Olympic Torch ignores the East EndPosted: April 8, 2008 Filed under: Olympics Comments Off on Olympic Torch ignores the East End
An account of the invisible torch going through Bow
The good citizens of E3 appeared to have forgotten that the torch was
passing through. But as four o’clock approached, and the buzz of
helicopters filled the sky overhead, a few headed down to Bow Road to
watch the flame go by. Many were of Chinese origin, here to watch a
potent symbol from the motherland passing along their local street.
The vicar was out with his camera, having set his bell ringers the
task of welcoming the flame to Bow (or maybe he just pressed a button
inside the tower, it was hard to be sure). And there were no
protesters whatsoever, not this far out of town. What could go wrong?
The road to the flyover suddenly cleared of traffic and a very large
number of police motorbikes zoomed past. And a van, and another van,
and the Coca Cola open-topped bus. Was the flame aboard? We didn’t
think so. Those grinning Samsung girls were next, keeping up their
professional act as they danced for a crowd who almost certainly
couldn’t afford a widescreen telly like the one on the float. And then
silence. Was that it?
Thankfully not. After a brief interlude of ordinary vehicles, the
empty road reappeared. Yet more police outriders whizzed by, as if
every motorcycle copper in the capital was having a whale of a time
breaking the speed limit in 10 different boroughs in one day. And then
a 4×4, and a couple of vans, and a single-decker red bus. I’d seen
this procession several times before, so I knew the single-decker was
just a support vehicle packed with bottles of Coke and Malvern Water.
More vans followed, and the TV crew lorry, and another single-decker
bus, and a luxury coach, and some more vans.

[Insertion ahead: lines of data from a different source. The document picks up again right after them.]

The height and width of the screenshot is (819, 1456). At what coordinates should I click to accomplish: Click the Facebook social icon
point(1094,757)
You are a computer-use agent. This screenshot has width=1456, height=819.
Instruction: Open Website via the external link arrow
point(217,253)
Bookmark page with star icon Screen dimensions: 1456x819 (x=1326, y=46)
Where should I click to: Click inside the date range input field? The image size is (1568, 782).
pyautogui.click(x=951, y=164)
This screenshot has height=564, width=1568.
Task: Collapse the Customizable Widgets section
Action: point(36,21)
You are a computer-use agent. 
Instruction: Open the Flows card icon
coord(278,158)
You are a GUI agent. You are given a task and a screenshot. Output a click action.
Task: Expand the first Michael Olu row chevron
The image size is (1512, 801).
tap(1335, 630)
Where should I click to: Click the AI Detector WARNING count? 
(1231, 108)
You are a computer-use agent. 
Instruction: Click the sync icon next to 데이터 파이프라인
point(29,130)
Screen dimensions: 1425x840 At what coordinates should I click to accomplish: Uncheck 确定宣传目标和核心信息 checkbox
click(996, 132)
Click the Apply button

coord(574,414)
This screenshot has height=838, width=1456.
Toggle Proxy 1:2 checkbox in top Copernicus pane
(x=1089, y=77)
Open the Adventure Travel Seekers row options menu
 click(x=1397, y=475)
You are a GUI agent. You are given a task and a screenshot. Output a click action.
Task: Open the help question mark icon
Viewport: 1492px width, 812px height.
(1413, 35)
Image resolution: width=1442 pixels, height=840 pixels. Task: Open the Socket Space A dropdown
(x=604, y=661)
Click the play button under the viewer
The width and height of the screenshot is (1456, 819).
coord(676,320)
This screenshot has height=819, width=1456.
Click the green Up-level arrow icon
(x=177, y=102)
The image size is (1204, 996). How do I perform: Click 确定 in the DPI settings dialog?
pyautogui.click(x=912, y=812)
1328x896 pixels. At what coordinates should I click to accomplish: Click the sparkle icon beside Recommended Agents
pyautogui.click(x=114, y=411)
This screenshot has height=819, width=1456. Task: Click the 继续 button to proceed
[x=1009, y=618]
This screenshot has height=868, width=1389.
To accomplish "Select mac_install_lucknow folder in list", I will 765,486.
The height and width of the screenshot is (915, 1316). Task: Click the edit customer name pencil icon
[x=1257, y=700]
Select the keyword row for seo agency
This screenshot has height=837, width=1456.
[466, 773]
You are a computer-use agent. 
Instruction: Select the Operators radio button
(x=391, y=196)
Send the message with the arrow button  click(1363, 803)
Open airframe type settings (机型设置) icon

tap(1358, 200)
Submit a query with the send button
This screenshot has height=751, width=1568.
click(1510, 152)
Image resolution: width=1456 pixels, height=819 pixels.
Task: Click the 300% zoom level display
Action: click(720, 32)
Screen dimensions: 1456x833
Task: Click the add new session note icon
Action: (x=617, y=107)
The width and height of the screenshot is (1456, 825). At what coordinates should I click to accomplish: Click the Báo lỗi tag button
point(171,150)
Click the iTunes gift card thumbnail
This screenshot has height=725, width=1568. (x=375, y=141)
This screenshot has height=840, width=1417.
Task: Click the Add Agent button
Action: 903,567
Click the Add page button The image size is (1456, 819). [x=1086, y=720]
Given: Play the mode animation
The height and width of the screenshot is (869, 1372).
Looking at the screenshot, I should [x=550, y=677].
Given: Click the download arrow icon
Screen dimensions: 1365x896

Still we scanned the road
for sight of any open-topped vehicle that might be carrying a beaming
athlete waving a torch. None appeared, only a steady stream of very
normal looking traffic. It very slowly dawned on us, with a distinctly
sinking feeling, that the flame had already passed. Bugger. It must
have been concealed inside one of the unflagged single-deckers, by now
at least half a mile away on the road to Stratford. The vicar and I
shared a look, as if to say “pah!”, and walked away. Here we were, a
community on the very edge of the Olympic Zone, and the authorities
had sped by without acknowledging our existence or even attempting to
include us as part of the celebrations. I do hope that this isn’t a
sign of things to come in 2012, but I fear it might be.